• _PROBLEM REQUIREMENTS_
Exact reproduction required: the lines below from the line with "Where should I click to: Click the arrowhead" to the line with "Screen dimensions: 463x360", both ends included, and no others.

◇ ◇ ◇ ◇ ◇

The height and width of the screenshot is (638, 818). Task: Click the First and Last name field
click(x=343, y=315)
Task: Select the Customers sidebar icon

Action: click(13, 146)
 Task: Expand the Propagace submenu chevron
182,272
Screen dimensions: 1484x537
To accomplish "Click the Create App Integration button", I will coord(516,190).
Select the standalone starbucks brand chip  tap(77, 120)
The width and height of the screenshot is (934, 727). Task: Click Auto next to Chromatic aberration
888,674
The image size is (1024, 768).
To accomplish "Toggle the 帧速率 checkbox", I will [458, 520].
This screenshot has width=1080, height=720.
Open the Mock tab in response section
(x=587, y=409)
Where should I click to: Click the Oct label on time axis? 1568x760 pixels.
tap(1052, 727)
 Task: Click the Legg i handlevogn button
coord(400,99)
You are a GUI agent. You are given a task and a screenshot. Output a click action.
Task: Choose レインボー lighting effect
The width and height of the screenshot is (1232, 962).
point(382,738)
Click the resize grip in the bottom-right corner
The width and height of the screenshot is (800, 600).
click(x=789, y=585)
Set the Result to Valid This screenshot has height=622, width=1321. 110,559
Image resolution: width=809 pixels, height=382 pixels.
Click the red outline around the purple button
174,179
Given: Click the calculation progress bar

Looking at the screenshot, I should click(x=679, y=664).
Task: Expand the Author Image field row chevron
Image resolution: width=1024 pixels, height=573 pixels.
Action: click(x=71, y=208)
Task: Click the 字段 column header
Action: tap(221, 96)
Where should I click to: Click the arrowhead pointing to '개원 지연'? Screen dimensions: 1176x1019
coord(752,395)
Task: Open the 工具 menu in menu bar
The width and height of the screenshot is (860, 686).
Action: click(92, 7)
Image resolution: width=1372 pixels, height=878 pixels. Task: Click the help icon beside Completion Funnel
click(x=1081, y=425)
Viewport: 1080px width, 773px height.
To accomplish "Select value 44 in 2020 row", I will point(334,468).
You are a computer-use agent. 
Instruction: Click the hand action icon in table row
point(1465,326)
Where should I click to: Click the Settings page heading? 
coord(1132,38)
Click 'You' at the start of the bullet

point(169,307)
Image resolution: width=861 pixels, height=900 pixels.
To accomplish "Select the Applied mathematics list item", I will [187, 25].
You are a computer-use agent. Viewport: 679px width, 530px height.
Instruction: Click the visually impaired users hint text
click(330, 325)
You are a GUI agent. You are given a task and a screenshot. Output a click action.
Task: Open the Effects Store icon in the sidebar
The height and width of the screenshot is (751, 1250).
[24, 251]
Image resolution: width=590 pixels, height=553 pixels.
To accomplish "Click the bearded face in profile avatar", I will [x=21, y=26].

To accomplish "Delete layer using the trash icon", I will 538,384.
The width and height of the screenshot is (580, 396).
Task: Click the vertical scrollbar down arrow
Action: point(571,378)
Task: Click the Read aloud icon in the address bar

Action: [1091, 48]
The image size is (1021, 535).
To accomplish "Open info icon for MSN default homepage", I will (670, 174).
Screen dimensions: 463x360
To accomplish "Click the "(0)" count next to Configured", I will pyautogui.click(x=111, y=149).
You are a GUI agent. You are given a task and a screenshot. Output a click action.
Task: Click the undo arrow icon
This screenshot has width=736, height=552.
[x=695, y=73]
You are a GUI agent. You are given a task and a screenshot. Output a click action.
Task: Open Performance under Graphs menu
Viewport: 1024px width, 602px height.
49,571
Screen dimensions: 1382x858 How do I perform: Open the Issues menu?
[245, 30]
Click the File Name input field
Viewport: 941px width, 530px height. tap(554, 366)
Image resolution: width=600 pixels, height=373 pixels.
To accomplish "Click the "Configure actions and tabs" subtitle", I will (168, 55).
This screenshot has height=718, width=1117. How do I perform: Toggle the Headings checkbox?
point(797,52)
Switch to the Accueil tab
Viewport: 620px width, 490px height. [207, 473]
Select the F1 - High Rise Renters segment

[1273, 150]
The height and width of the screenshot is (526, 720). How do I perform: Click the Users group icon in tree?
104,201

◇ ◇ ◇ ◇ ◇

• _ANSWER FOR THE TASK_
Where should I click to: Click the arrowhead pointing to '개원 지연'? Screen dimensions: 1176x1019
coord(752,395)
Task: Open the 工具 menu in menu bar
The width and height of the screenshot is (860, 686).
Action: click(92, 7)
Image resolution: width=1372 pixels, height=878 pixels. Task: Click the help icon beside Completion Funnel
click(x=1081, y=425)
Viewport: 1080px width, 773px height.
To accomplish "Select value 44 in 2020 row", I will point(334,468).
You are a computer-use agent. 
Instruction: Click the hand action icon in table row
point(1465,326)
Where should I click to: Click the Settings page heading? 
coord(1132,38)
Click 'You' at the start of the bullet

point(169,307)
Image resolution: width=861 pixels, height=900 pixels.
To accomplish "Select the Applied mathematics list item", I will [187, 25].
You are a computer-use agent. Viewport: 679px width, 530px height.
Instruction: Click the visually impaired users hint text
click(330, 325)
You are a GUI agent. You are given a task and a screenshot. Output a click action.
Task: Open the Effects Store icon in the sidebar
The height and width of the screenshot is (751, 1250).
[24, 251]
Image resolution: width=590 pixels, height=553 pixels.
To accomplish "Click the bearded face in profile avatar", I will [x=21, y=26].

To accomplish "Delete layer using the trash icon", I will 538,384.
The width and height of the screenshot is (580, 396).
Task: Click the vertical scrollbar down arrow
Action: point(571,378)
Task: Click the Read aloud icon in the address bar

Action: [1091, 48]
The image size is (1021, 535).
To accomplish "Open info icon for MSN default homepage", I will (670, 174).
Screen dimensions: 463x360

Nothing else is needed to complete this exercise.